▸ **What the task asks**:
Which lines in the records below contain the word "agent"? Copy each of them.

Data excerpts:
________________________
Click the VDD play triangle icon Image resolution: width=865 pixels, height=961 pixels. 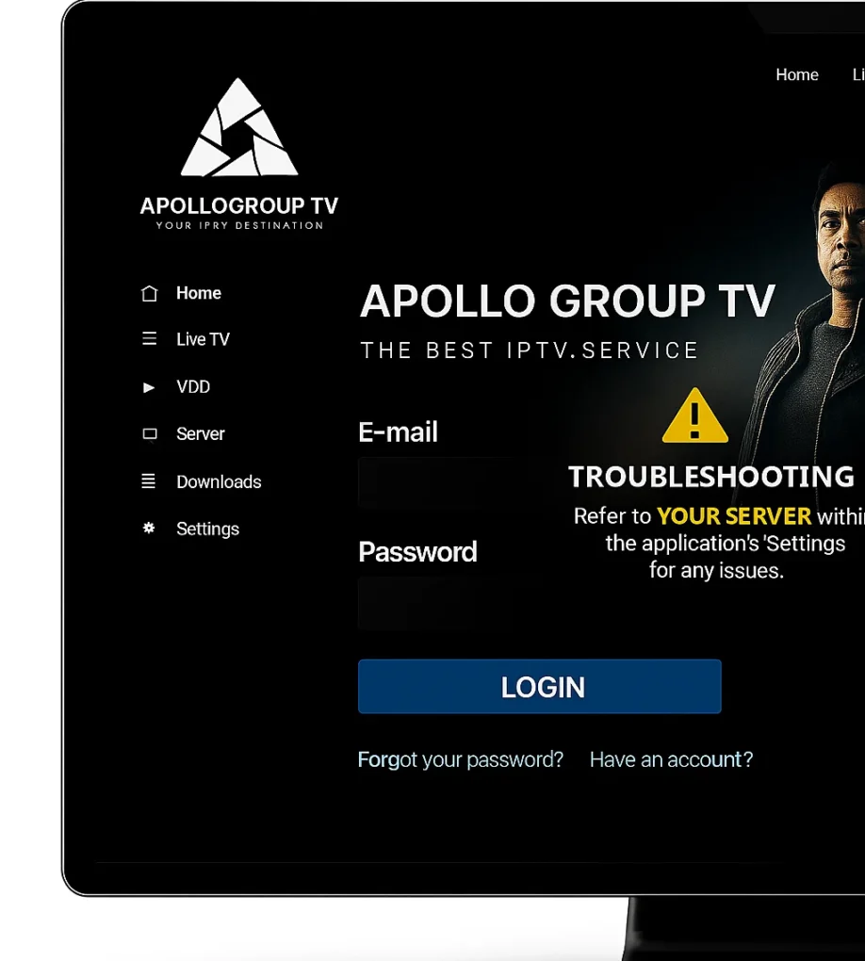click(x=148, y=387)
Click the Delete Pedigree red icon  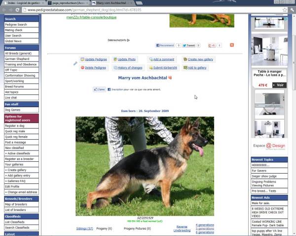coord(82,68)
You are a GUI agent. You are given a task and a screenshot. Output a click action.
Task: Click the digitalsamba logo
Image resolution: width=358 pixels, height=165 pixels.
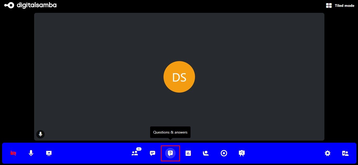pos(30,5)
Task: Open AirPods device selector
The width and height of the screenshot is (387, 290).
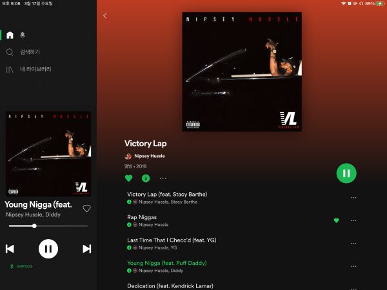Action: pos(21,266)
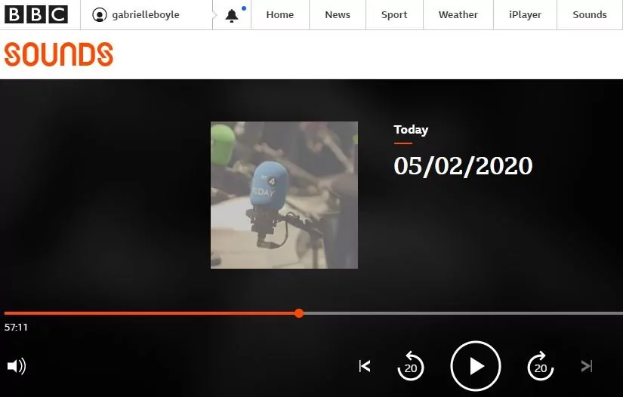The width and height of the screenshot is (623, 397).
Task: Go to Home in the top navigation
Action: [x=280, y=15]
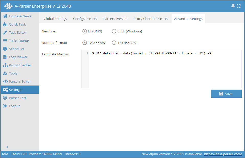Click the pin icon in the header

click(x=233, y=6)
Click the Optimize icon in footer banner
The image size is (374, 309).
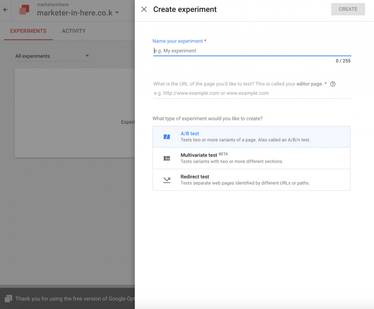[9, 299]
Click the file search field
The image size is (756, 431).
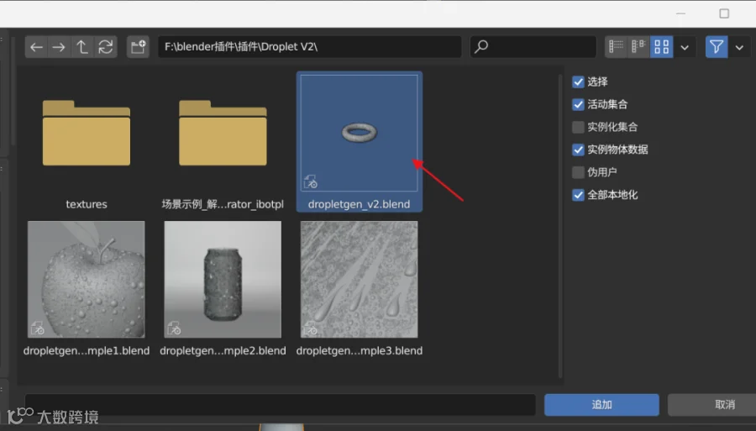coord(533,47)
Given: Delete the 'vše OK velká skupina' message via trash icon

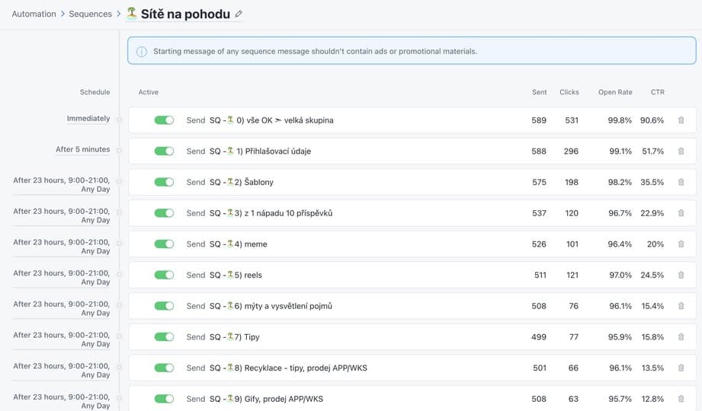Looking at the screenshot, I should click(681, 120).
________________________
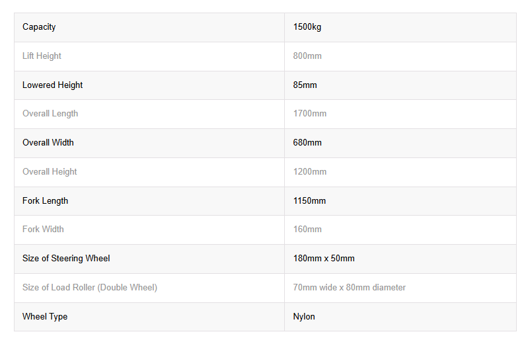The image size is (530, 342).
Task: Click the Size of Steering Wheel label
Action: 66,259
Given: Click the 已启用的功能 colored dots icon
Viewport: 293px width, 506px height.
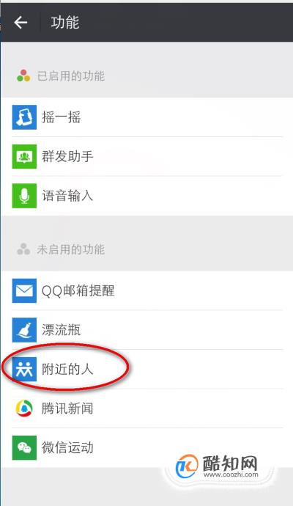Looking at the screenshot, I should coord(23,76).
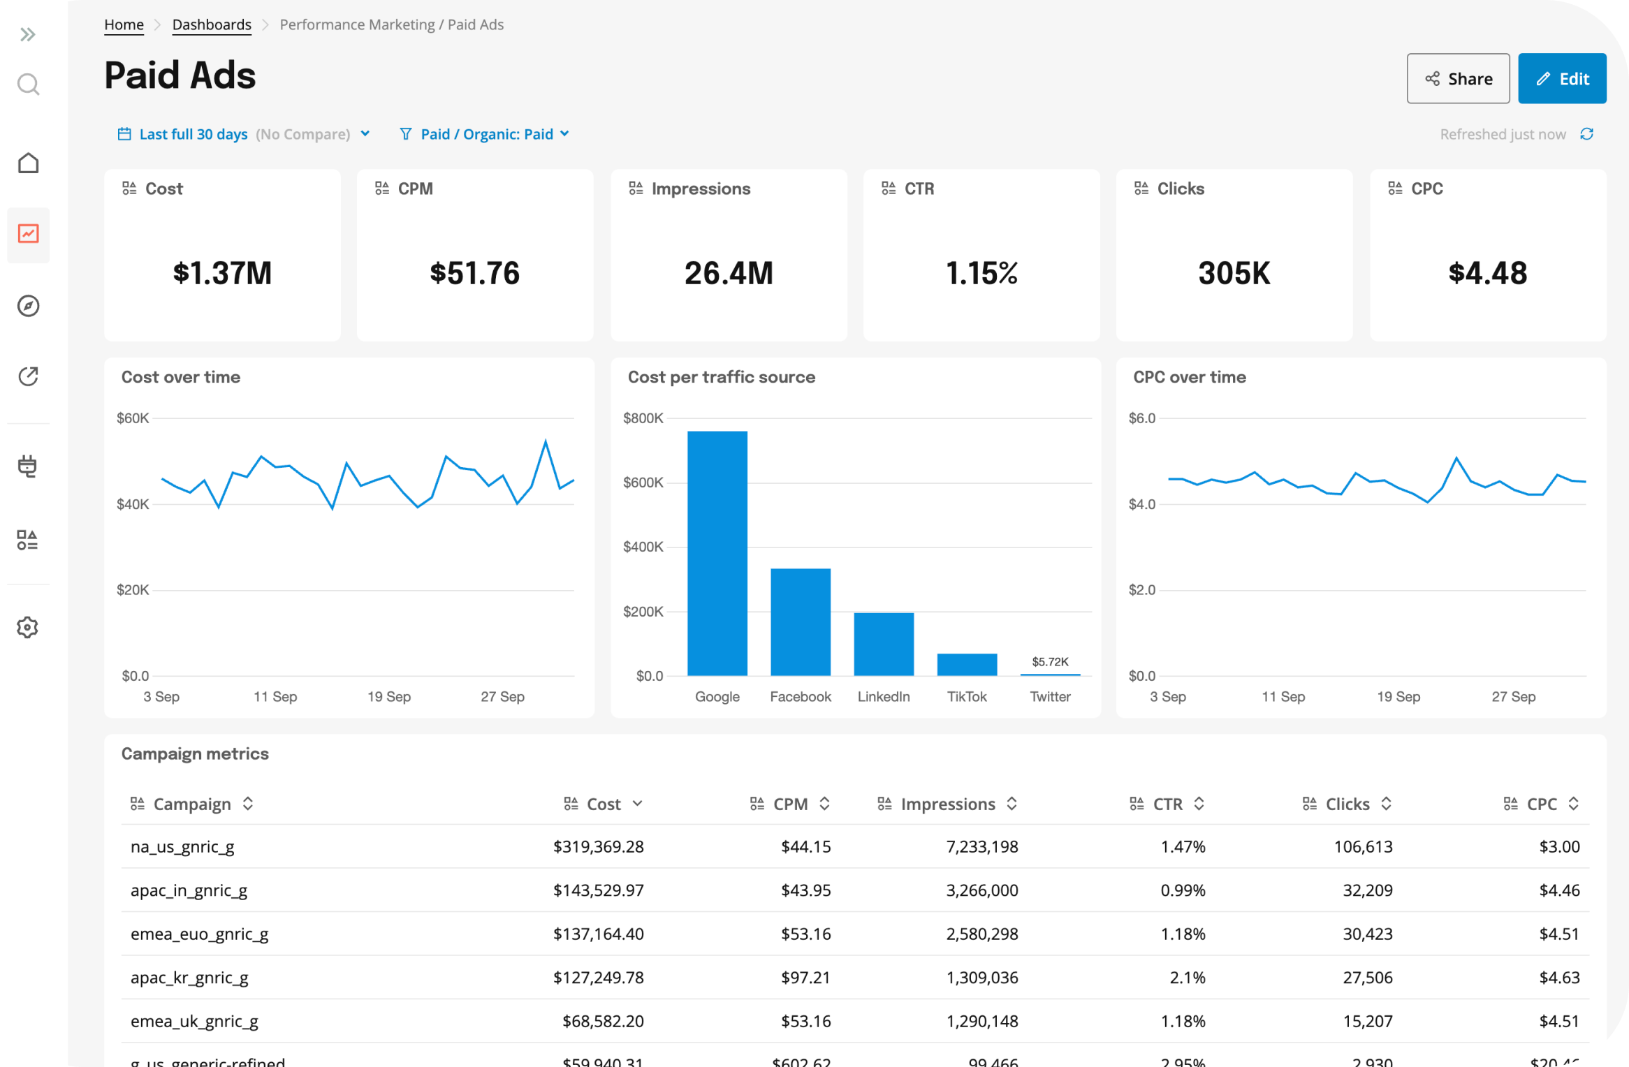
________________________
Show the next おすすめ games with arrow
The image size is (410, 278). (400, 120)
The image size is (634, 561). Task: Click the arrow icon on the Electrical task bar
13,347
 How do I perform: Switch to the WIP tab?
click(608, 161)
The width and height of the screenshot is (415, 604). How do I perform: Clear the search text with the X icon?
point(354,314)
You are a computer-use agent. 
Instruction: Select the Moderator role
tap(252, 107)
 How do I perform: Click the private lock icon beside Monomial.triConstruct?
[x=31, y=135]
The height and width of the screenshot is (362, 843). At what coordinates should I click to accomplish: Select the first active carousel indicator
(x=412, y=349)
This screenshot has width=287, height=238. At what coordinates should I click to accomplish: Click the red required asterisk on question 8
________________________
▸ **Your response**:
You are a GUI agent. You are given a task and a screenshot. Output a click action.
You are a computer-use agent. 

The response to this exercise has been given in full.